___ SUPPLIED DATA

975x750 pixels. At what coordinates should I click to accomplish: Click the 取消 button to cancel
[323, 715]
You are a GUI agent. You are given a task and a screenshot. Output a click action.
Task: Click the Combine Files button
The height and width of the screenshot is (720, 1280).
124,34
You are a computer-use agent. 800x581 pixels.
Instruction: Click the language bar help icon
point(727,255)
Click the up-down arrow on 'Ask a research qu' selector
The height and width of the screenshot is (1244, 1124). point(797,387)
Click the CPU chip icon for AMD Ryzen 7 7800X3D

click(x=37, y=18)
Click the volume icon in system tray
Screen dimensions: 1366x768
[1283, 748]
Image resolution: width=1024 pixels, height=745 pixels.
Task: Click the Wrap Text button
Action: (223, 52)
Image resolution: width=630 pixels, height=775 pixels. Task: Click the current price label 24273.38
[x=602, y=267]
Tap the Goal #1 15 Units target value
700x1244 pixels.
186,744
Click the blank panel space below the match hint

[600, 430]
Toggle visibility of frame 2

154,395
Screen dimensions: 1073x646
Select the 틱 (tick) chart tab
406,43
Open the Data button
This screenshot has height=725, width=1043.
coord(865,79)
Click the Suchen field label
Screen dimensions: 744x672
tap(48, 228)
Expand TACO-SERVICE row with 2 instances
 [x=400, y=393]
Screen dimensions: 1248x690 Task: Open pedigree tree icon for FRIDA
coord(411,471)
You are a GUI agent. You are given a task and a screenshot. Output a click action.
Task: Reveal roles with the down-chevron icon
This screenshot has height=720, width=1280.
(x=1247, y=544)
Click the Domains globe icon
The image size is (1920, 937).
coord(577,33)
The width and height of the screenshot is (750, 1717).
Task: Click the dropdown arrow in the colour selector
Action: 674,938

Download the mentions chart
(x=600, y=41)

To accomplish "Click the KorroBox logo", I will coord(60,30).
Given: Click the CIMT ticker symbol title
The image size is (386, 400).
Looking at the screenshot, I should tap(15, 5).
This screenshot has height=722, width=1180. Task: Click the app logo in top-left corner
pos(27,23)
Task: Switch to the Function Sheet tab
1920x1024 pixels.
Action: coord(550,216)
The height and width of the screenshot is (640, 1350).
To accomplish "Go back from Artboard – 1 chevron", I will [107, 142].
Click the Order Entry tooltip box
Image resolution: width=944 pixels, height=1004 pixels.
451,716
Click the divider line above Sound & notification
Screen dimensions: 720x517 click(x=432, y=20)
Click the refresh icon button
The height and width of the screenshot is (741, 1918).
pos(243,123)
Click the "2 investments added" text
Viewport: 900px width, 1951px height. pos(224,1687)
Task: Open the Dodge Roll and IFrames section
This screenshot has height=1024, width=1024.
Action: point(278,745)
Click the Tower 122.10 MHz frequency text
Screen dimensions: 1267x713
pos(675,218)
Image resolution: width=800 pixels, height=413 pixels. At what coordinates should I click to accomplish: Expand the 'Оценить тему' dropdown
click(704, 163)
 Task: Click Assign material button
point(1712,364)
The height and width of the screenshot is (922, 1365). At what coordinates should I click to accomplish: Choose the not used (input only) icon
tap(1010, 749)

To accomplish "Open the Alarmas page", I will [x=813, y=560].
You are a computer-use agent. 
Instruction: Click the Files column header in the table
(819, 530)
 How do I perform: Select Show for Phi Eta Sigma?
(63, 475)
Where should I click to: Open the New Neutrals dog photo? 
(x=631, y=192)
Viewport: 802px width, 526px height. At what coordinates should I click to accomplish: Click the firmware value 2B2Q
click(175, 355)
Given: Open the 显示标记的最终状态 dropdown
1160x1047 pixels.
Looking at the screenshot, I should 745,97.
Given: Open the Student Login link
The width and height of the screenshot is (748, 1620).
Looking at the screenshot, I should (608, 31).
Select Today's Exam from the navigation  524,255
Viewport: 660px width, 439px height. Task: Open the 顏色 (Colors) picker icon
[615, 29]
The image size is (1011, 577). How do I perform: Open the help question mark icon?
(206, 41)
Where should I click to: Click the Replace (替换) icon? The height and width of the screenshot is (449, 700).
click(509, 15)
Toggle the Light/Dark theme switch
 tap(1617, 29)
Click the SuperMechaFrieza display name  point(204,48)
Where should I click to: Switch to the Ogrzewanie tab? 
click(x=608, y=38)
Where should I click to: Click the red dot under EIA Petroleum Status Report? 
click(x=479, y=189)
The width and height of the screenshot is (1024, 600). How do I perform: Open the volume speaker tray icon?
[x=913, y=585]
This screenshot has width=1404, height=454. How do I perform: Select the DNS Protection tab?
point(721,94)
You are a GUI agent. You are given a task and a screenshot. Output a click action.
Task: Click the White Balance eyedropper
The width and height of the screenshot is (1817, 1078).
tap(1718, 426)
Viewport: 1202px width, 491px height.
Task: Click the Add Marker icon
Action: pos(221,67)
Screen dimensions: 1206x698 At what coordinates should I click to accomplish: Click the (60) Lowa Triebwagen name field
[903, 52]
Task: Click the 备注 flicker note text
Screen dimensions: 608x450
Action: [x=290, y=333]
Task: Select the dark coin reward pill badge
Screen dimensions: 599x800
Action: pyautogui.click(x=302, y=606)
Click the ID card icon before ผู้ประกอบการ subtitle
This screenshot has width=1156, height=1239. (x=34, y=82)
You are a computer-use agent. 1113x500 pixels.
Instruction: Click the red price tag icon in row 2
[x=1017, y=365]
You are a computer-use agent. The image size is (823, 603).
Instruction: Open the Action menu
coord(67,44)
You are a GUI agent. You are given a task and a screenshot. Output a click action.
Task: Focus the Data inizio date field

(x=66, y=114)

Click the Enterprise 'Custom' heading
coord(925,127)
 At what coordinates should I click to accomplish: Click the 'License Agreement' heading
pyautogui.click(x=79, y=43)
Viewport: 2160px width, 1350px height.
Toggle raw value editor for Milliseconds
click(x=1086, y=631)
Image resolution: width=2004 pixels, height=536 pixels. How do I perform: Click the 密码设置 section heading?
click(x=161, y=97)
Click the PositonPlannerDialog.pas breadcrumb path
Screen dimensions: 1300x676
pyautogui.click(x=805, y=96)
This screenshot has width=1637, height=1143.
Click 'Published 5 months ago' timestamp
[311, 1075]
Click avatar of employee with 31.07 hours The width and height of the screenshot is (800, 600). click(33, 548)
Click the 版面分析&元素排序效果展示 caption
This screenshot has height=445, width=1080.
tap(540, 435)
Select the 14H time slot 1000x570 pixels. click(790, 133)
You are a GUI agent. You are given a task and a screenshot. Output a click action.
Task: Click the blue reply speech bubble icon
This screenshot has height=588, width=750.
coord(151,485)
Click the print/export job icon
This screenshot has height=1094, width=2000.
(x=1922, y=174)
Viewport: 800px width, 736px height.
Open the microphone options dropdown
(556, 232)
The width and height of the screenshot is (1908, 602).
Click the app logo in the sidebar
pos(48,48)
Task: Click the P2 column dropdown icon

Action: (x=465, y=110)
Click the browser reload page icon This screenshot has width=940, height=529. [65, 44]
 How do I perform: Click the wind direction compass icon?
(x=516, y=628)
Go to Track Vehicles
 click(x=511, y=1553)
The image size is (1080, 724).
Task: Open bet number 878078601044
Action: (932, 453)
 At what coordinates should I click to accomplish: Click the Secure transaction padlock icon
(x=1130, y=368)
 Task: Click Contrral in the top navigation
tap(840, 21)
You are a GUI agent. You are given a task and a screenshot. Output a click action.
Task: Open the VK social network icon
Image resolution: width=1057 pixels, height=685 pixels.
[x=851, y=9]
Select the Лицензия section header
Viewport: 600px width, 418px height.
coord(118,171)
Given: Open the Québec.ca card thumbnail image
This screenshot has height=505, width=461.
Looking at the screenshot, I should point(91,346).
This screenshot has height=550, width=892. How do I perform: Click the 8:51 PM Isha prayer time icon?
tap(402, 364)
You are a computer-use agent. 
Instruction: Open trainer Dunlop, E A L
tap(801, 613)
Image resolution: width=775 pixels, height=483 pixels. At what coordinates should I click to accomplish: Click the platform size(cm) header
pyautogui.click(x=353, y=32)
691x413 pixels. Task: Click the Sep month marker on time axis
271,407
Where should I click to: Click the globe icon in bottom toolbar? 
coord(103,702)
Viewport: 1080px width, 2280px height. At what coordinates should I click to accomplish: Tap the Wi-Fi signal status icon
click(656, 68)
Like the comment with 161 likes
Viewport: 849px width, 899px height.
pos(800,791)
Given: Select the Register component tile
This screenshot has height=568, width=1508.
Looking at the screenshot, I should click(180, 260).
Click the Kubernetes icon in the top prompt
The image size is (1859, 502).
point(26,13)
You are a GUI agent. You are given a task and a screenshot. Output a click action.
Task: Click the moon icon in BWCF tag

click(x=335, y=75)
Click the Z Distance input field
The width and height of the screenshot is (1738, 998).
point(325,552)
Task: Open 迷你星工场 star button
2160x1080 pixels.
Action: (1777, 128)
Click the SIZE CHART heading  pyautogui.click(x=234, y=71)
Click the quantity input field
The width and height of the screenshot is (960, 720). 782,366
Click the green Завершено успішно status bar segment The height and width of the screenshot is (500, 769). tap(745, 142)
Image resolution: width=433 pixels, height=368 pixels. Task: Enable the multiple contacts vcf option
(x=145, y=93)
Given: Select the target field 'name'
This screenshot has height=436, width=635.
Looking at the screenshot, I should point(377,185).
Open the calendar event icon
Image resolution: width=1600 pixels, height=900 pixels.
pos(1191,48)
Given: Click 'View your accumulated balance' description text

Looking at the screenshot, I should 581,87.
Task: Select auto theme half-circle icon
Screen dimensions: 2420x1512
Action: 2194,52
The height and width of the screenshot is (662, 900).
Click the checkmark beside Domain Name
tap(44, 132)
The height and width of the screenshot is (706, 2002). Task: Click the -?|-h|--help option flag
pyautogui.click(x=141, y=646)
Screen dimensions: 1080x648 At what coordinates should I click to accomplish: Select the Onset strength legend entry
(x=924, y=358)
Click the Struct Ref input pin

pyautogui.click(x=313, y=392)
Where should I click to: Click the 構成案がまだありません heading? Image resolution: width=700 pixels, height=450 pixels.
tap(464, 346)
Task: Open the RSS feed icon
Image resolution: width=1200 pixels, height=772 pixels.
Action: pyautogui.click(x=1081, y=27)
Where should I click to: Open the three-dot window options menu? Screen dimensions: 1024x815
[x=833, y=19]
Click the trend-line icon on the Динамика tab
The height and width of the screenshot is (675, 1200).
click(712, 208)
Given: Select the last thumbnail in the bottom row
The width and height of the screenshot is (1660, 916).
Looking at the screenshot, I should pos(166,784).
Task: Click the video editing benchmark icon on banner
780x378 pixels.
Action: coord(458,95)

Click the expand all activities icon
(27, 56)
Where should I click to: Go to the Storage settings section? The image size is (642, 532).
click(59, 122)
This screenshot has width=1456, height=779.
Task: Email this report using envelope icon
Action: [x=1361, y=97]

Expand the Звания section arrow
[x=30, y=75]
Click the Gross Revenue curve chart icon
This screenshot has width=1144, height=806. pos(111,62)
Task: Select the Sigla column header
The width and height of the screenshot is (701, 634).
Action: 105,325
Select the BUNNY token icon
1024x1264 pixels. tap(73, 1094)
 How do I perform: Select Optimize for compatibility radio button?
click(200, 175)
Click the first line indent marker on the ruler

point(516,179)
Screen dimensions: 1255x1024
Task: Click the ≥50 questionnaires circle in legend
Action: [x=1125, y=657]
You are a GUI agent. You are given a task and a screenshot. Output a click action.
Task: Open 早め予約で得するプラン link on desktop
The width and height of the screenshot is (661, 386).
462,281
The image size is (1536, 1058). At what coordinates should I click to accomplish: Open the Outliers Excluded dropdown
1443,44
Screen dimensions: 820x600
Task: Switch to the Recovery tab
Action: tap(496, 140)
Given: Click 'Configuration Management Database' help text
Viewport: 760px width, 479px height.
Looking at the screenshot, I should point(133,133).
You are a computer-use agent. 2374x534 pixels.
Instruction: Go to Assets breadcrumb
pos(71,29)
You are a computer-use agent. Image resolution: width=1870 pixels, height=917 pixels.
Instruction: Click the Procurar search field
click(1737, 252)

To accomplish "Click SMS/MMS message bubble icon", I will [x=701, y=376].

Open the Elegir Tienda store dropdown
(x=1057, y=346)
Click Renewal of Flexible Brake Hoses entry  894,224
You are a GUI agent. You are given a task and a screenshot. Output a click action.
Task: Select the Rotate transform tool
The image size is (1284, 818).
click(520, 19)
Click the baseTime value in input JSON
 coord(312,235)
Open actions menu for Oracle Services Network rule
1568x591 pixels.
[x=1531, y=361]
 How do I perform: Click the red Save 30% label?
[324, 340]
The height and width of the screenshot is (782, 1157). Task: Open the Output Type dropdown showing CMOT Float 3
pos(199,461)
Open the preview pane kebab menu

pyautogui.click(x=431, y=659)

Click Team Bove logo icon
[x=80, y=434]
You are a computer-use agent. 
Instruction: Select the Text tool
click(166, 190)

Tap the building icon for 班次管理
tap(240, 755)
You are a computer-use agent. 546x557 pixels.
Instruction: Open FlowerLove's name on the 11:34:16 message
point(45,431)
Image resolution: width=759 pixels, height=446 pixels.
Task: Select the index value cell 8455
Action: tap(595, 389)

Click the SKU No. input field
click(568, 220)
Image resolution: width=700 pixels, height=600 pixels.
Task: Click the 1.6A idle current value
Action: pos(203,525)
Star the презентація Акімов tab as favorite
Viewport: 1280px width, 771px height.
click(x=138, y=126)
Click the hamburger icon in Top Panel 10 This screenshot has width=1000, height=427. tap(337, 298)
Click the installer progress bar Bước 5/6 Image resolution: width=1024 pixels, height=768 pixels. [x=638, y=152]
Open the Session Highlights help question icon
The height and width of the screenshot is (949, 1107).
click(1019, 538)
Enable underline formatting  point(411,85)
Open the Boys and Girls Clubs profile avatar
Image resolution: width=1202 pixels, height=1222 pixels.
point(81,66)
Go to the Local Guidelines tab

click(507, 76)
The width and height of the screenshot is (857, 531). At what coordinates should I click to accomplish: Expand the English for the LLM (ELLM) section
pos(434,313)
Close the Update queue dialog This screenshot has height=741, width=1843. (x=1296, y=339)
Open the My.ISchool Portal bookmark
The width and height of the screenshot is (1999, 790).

______

[EXERCISE INSTRUCTIONS]: The response must hold only the lines above from the line with "Click the Enterprise 'Custom' heading" through the line with "Task: Open the VK social network icon", each copied exactly, both ends kept.

[SOLVED PROBLEM]:
Click the Enterprise 'Custom' heading
coord(925,127)
 At what coordinates should I click to accomplish: Click the 'License Agreement' heading
pyautogui.click(x=79, y=43)
Viewport: 2160px width, 1350px height.
Toggle raw value editor for Milliseconds
click(x=1086, y=631)
Image resolution: width=2004 pixels, height=536 pixels. How do I perform: Click the 密码设置 section heading?
click(x=161, y=97)
Click the PositonPlannerDialog.pas breadcrumb path
Screen dimensions: 1300x676
pyautogui.click(x=805, y=96)
This screenshot has width=1637, height=1143.
Click 'Published 5 months ago' timestamp
[311, 1075]
Click avatar of employee with 31.07 hours The width and height of the screenshot is (800, 600). click(33, 548)
Click the 版面分析&元素排序效果展示 caption
This screenshot has height=445, width=1080.
tap(540, 435)
Select the 14H time slot 1000x570 pixels. click(790, 133)
You are a GUI agent. You are given a task and a screenshot. Output a click action.
Task: Click the blue reply speech bubble icon
This screenshot has height=588, width=750.
coord(151,485)
Click the print/export job icon
This screenshot has height=1094, width=2000.
(x=1922, y=174)
Viewport: 800px width, 736px height.
Open the microphone options dropdown
(556, 232)
The width and height of the screenshot is (1908, 602).
Click the app logo in the sidebar
pos(48,48)
Task: Click the P2 column dropdown icon

Action: (x=465, y=110)
Click the browser reload page icon This screenshot has width=940, height=529. [65, 44]
 How do I perform: Click the wind direction compass icon?
(x=516, y=628)
Go to Track Vehicles
 click(x=511, y=1553)
The image size is (1080, 724).
Task: Open bet number 878078601044
Action: (932, 453)
 At what coordinates should I click to accomplish: Click the Secure transaction padlock icon
(x=1130, y=368)
 Task: Click Contrral in the top navigation
tap(840, 21)
You are a GUI agent. You are given a task and a screenshot. Output a click action.
Task: Open the VK social network icon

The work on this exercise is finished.